> **Your objective**
Starting at the line that contains "Instruction: Click the purple" and ending at the line that contains "Collapse the 4", the lines below are to be given again exactly, with nothing added.

> **Dataset records**
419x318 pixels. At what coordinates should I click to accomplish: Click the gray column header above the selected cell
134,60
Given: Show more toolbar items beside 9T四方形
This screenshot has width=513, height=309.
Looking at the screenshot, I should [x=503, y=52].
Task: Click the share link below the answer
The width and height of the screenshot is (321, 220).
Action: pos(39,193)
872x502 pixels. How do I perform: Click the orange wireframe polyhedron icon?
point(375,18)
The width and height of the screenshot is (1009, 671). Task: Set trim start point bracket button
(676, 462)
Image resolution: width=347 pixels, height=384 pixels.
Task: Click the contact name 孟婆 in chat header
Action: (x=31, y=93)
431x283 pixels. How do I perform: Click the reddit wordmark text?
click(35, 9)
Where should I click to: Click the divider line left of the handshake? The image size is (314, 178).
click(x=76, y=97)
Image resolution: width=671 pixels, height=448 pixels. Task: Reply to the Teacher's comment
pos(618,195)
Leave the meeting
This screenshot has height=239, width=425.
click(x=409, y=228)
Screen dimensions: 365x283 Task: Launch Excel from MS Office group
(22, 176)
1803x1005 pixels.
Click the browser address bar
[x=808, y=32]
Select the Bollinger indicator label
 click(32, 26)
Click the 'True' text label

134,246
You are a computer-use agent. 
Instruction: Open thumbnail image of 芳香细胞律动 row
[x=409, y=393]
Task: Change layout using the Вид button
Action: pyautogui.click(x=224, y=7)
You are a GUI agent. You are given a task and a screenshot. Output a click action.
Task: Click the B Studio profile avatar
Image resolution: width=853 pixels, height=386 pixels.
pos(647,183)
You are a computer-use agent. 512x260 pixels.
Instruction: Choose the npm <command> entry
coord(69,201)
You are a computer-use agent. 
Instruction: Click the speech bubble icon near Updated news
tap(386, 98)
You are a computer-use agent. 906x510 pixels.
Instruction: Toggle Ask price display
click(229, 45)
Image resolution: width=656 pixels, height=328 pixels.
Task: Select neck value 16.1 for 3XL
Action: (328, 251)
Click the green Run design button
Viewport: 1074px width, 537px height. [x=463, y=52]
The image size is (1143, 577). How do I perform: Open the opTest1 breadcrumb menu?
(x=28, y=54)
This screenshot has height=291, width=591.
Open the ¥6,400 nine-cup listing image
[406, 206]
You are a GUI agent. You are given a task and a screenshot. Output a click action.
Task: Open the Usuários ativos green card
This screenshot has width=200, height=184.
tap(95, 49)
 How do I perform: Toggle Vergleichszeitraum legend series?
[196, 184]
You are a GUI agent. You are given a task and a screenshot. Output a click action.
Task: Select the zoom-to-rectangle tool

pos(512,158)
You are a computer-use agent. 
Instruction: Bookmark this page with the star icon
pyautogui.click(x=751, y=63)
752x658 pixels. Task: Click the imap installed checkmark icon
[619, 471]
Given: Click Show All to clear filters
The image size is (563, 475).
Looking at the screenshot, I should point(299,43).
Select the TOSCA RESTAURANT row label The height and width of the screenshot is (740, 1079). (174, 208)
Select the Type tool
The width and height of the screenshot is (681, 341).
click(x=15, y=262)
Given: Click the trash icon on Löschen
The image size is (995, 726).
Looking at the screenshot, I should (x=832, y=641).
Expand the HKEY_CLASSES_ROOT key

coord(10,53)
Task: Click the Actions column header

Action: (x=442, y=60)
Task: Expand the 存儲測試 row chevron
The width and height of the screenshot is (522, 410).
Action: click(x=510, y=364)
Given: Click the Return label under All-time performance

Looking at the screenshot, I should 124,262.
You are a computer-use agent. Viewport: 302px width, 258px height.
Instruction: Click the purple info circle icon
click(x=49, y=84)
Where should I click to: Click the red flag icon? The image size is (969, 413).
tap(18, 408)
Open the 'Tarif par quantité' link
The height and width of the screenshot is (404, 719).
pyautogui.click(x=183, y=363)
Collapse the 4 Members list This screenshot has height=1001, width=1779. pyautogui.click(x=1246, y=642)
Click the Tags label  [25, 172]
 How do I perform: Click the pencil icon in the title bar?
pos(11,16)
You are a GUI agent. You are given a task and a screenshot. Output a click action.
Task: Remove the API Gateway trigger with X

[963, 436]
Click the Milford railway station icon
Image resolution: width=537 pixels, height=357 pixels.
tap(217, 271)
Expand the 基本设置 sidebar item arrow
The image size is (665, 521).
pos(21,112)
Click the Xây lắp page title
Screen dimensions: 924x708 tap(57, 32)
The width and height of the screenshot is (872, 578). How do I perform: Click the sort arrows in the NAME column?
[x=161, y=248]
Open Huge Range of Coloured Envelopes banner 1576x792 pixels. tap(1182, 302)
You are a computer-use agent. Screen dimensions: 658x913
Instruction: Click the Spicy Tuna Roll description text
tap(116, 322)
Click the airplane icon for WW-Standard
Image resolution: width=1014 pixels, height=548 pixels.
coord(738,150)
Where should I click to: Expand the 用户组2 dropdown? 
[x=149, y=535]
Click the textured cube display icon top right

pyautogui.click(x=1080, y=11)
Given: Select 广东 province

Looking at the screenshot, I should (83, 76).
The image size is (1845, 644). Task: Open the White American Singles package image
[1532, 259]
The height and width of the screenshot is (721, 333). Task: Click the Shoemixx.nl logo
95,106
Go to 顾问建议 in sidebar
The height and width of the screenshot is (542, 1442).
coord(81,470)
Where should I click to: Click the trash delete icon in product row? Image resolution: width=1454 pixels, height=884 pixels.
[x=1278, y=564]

> **Problem solution**
Instruction: Click the purple info circle icon
click(x=49, y=84)
Where should I click to: Click the red flag icon? The image size is (969, 413).
tap(18, 408)
Open the 'Tarif par quantité' link
The height and width of the screenshot is (404, 719).
pyautogui.click(x=183, y=363)
Collapse the 4 Members list This screenshot has height=1001, width=1779. pyautogui.click(x=1246, y=642)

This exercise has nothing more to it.